Monday, October 1, 2012

The Parties Versus the People

How to Turn Republicans and Democrats into Americans

I thought I was perhaps alone in being deeply concerned with the us-vs-us politics of the last couple of decades.  Here's a thoughtful look by a knowledgeable insider.

Book Summary

To banish the negative effects of partisan warfare from our political system, a former congressman, drawing on his first-hand experience with legislative battles, presents a solution-based, practical way to break the stranglehold of the political party system.

Go to
to see the book write-up and a fascinating excerpt.  You can buy a copy there as well, if you like.
"In 1970, 47 percent of the members of the U.S. Senate were regarded as moderate. Today, that figure is 5 percent, and it is even lower in the House of Representatives. The decline of moderate views in Congress suggests a kind of dysfunction: a dramatic gap between the views and attitudes of the American people and the commonalities and differences that exist among our citizens, on the one hand, and what we wind up with in our elected representatives, on the other. Something is going wrong in our politics.
The dysfunction that has almost paralyzed our federal government has its roots not in the people, not in any fundamental flaw in our constitutional processes, but in the political party framework through which our elected officials gain their offices and within which they govern."
The author and former congressman Mickey Edwards came to a strong conclusion in his 16 years in Congress: Political parties are the "cancer at the heart of our democracy."

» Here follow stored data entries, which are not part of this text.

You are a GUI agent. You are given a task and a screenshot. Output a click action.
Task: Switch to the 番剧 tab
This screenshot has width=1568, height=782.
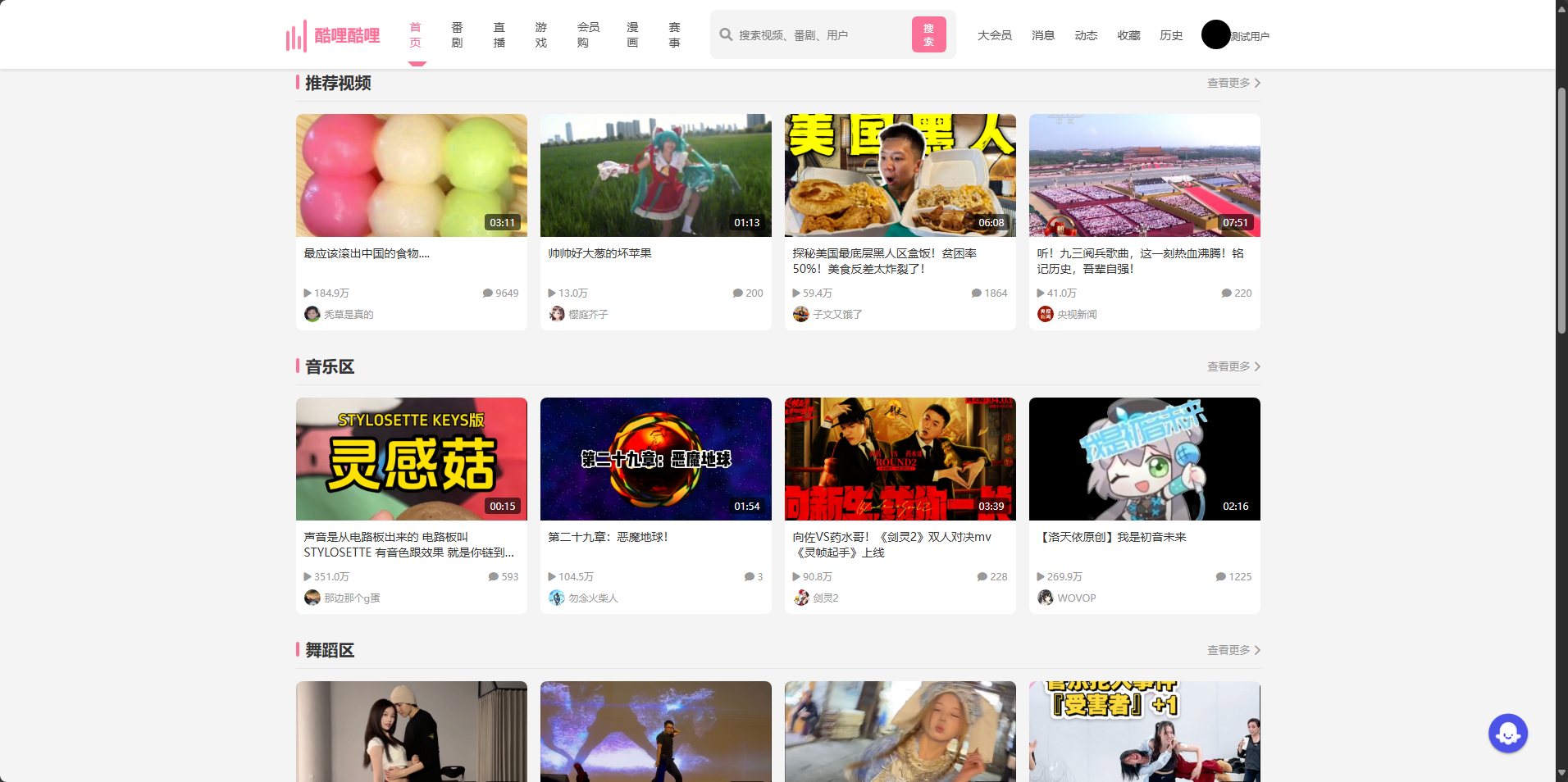[x=457, y=34]
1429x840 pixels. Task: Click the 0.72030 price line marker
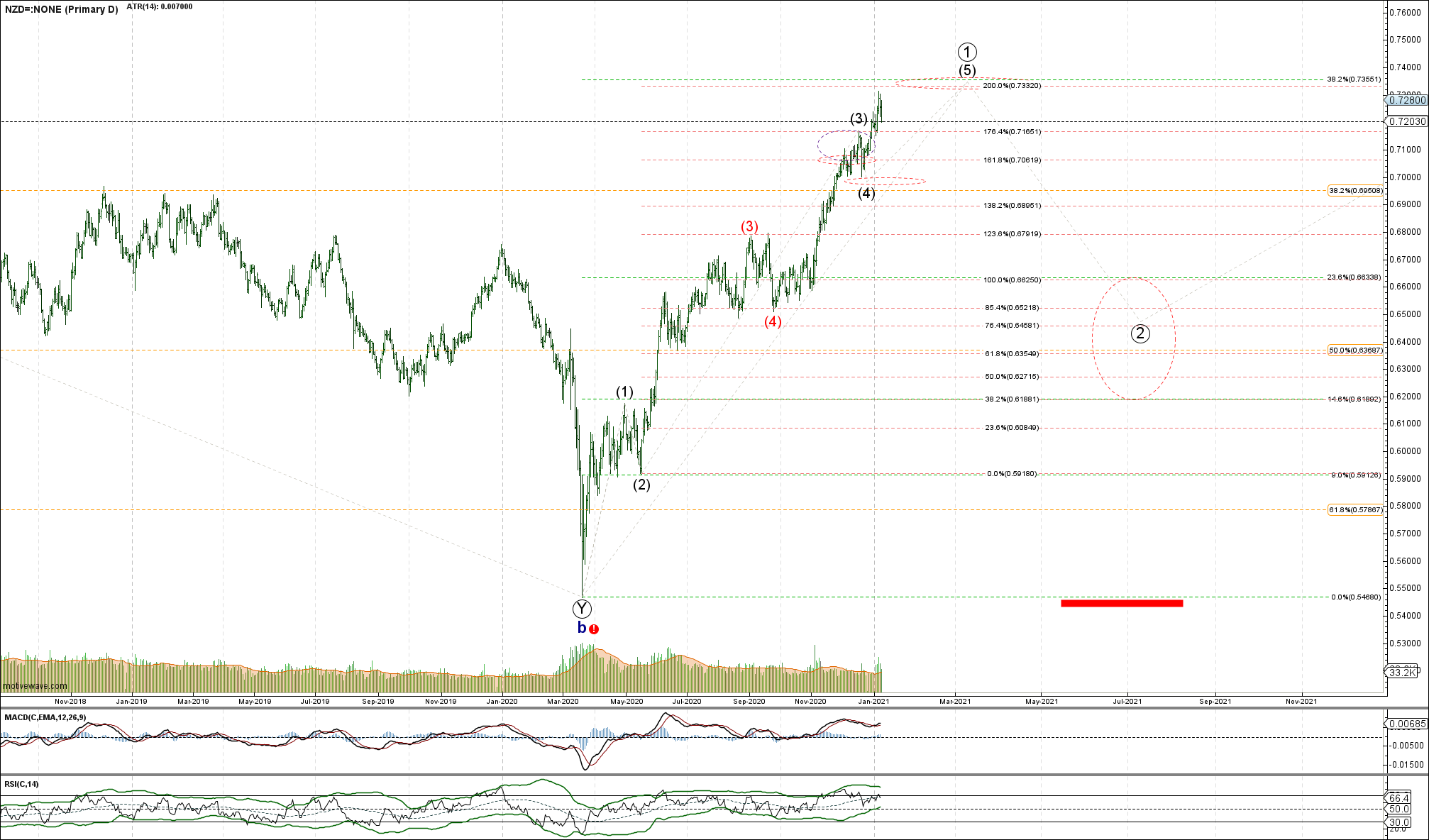tap(1407, 121)
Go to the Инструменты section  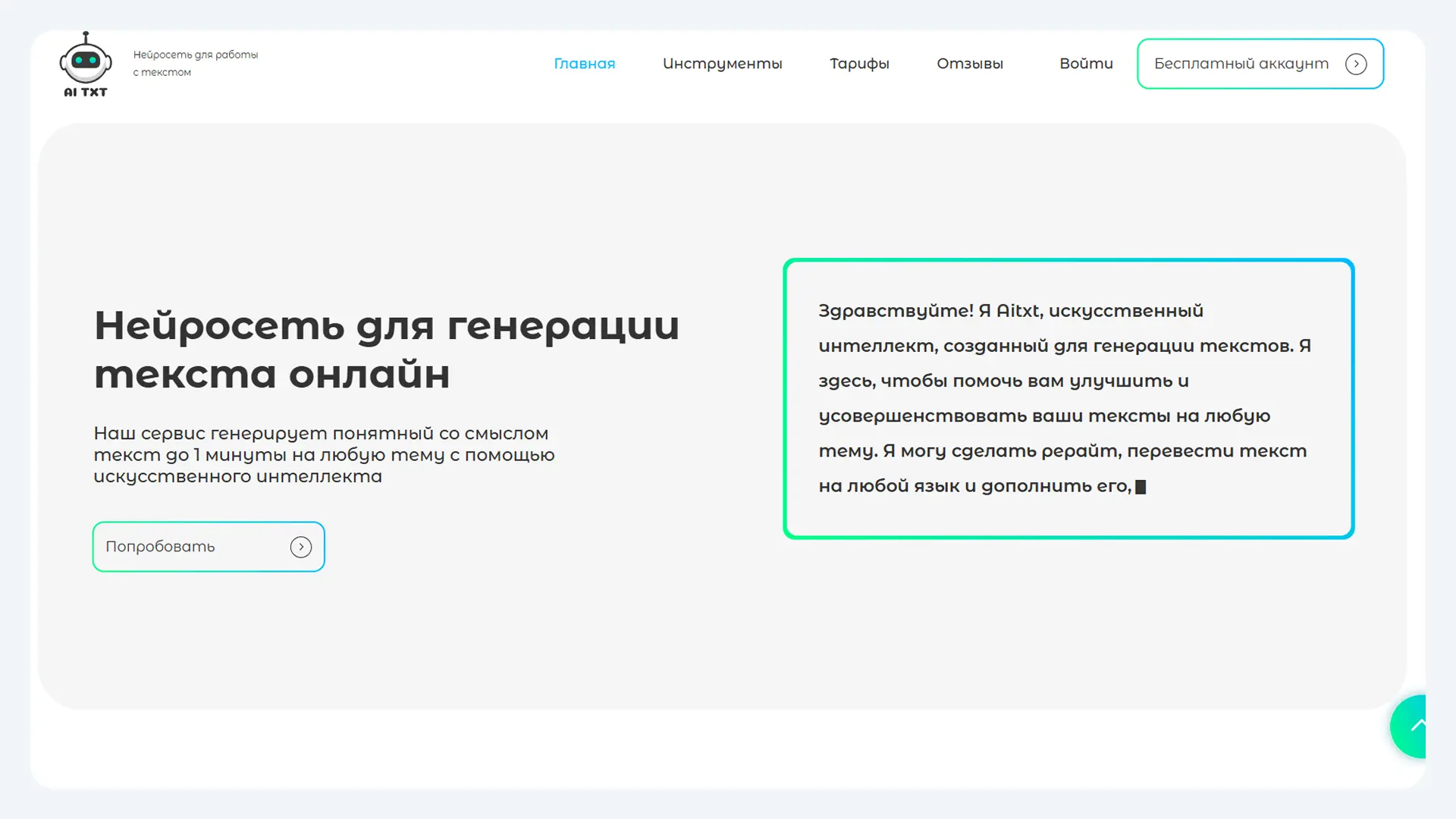(722, 64)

Edwards is one of the founders of No Labels, an organization devoted to bipartisan (or nonpartisan) political action. He argues for changes in how we elect our representatives -- the role of parties in primaries, redistricting, and campaign financing, he explains, has stifled the ability of voters to find and elect candidates who truly represent not only their interests, but their values. Once in office, he says, congressional members can and should be forced into more productive problem solving by removing or tweaking some of the worst (and most recent) excesses of partisan power.

The dilemma we face with the upcoming election is that we have no opportunity there to address or resolve our adversarial gridlock.  Congress has settled into a partisan battle, it seems, with little ability to make progress for the good of the nation.

The parties have yet to offer anything we couldn't get at a wrestling match.  We'll vote for our favorite, perhaps, but we won't have solved our greatest challenge.  We don't need a political victory for one side or another, we need to be healed as a nation.